(Collected data)
────────────────
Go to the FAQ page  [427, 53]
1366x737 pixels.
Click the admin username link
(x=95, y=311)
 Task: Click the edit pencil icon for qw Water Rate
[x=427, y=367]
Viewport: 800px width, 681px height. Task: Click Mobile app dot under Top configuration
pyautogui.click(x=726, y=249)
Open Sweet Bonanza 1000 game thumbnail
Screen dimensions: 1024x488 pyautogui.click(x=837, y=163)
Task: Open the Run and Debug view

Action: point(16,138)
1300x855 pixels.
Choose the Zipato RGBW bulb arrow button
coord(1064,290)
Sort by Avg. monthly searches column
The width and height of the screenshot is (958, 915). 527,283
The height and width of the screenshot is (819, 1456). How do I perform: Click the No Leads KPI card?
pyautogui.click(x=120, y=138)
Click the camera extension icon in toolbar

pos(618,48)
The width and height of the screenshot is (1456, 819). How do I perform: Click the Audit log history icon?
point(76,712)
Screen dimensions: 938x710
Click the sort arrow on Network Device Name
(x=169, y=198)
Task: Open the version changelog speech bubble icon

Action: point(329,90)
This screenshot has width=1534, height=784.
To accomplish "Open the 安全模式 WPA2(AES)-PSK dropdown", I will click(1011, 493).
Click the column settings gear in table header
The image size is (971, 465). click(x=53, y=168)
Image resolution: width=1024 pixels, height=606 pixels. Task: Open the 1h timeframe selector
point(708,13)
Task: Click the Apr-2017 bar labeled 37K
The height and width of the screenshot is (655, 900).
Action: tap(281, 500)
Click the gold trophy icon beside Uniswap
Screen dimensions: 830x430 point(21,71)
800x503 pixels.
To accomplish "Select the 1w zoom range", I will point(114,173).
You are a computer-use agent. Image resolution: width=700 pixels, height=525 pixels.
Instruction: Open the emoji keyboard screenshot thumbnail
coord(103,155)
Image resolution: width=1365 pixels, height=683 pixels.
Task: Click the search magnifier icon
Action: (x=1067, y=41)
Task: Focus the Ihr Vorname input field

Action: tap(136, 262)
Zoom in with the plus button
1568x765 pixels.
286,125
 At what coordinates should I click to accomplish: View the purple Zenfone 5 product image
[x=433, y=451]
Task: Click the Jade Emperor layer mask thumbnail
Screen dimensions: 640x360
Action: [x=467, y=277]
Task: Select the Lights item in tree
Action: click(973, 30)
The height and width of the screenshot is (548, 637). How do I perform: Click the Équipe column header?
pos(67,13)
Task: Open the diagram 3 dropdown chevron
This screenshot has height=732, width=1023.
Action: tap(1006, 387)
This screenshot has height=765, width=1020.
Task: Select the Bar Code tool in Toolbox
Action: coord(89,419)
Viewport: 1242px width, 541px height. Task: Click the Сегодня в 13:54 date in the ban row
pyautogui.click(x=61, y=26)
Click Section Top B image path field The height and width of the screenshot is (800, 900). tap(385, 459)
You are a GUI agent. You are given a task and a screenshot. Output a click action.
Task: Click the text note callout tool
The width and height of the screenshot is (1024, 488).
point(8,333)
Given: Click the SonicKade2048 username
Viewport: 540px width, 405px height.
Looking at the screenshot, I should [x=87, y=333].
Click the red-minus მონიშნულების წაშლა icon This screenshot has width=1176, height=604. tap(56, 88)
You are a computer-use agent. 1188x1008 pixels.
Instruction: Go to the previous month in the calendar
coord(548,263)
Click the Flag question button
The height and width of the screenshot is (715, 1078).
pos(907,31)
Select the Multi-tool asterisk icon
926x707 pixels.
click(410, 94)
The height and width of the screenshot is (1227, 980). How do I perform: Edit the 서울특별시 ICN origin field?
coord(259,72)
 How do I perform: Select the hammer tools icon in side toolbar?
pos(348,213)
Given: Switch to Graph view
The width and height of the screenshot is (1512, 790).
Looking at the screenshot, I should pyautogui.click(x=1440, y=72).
────────────────
**Exercise objective:** Set down every record above exactly as given.

**Task result:**
Go to the FAQ page  [427, 53]
1366x737 pixels.
Click the admin username link
(x=95, y=311)
 Task: Click the edit pencil icon for qw Water Rate
[x=427, y=367]
Viewport: 800px width, 681px height. Task: Click Mobile app dot under Top configuration
pyautogui.click(x=726, y=249)
Open Sweet Bonanza 1000 game thumbnail
Screen dimensions: 1024x488 pyautogui.click(x=837, y=163)
Task: Open the Run and Debug view

Action: point(16,138)
1300x855 pixels.
Choose the Zipato RGBW bulb arrow button
coord(1064,290)
Sort by Avg. monthly searches column
The width and height of the screenshot is (958, 915). 527,283
The height and width of the screenshot is (819, 1456). How do I perform: Click the No Leads KPI card?
pyautogui.click(x=120, y=138)
Click the camera extension icon in toolbar

pos(618,48)
The width and height of the screenshot is (1456, 819). How do I perform: Click the Audit log history icon?
point(76,712)
Screen dimensions: 938x710
Click the sort arrow on Network Device Name
(x=169, y=198)
Task: Open the version changelog speech bubble icon

Action: point(329,90)
This screenshot has width=1534, height=784.
To accomplish "Open the 安全模式 WPA2(AES)-PSK dropdown", I will click(1011, 493).
Click the column settings gear in table header
The image size is (971, 465). click(x=53, y=168)
Image resolution: width=1024 pixels, height=606 pixels. Task: Open the 1h timeframe selector
point(708,13)
Task: Click the Apr-2017 bar labeled 37K
The height and width of the screenshot is (655, 900).
Action: tap(281, 500)
Click the gold trophy icon beside Uniswap
Screen dimensions: 830x430 point(21,71)
800x503 pixels.
To accomplish "Select the 1w zoom range", I will point(114,173).
You are a computer-use agent. Image resolution: width=700 pixels, height=525 pixels.
Instruction: Open the emoji keyboard screenshot thumbnail
coord(103,155)
Image resolution: width=1365 pixels, height=683 pixels.
Task: Click the search magnifier icon
Action: (x=1067, y=41)
Task: Focus the Ihr Vorname input field

Action: tap(136, 262)
Zoom in with the plus button
1568x765 pixels.
286,125
 At what coordinates should I click to accomplish: View the purple Zenfone 5 product image
[x=433, y=451]
Task: Click the Jade Emperor layer mask thumbnail
Screen dimensions: 640x360
Action: [x=467, y=277]
Task: Select the Lights item in tree
Action: click(973, 30)
The height and width of the screenshot is (548, 637). How do I perform: Click the Équipe column header?
pos(67,13)
Task: Open the diagram 3 dropdown chevron
This screenshot has height=732, width=1023.
Action: tap(1006, 387)
This screenshot has height=765, width=1020.
Task: Select the Bar Code tool in Toolbox
Action: coord(89,419)
Viewport: 1242px width, 541px height. Task: Click the Сегодня в 13:54 date in the ban row
pyautogui.click(x=61, y=26)
Click Section Top B image path field The height and width of the screenshot is (800, 900). tap(385, 459)
You are a GUI agent. You are given a task and a screenshot. Output a click action.
Task: Click the text note callout tool
The width and height of the screenshot is (1024, 488).
point(8,333)
Given: Click the SonicKade2048 username
Viewport: 540px width, 405px height.
Looking at the screenshot, I should [x=87, y=333].
Click the red-minus მონიშნულების წაშლა icon This screenshot has width=1176, height=604. tap(56, 88)
You are a computer-use agent. 1188x1008 pixels.
Instruction: Go to the previous month in the calendar
coord(548,263)
Click the Flag question button
The height and width of the screenshot is (715, 1078).
pos(907,31)
Select the Multi-tool asterisk icon
926x707 pixels.
click(410, 94)
The height and width of the screenshot is (1227, 980). How do I perform: Edit the 서울특별시 ICN origin field?
coord(259,72)
 How do I perform: Select the hammer tools icon in side toolbar?
pos(348,213)
Given: Switch to Graph view
The width and height of the screenshot is (1512, 790).
Looking at the screenshot, I should pyautogui.click(x=1440, y=72).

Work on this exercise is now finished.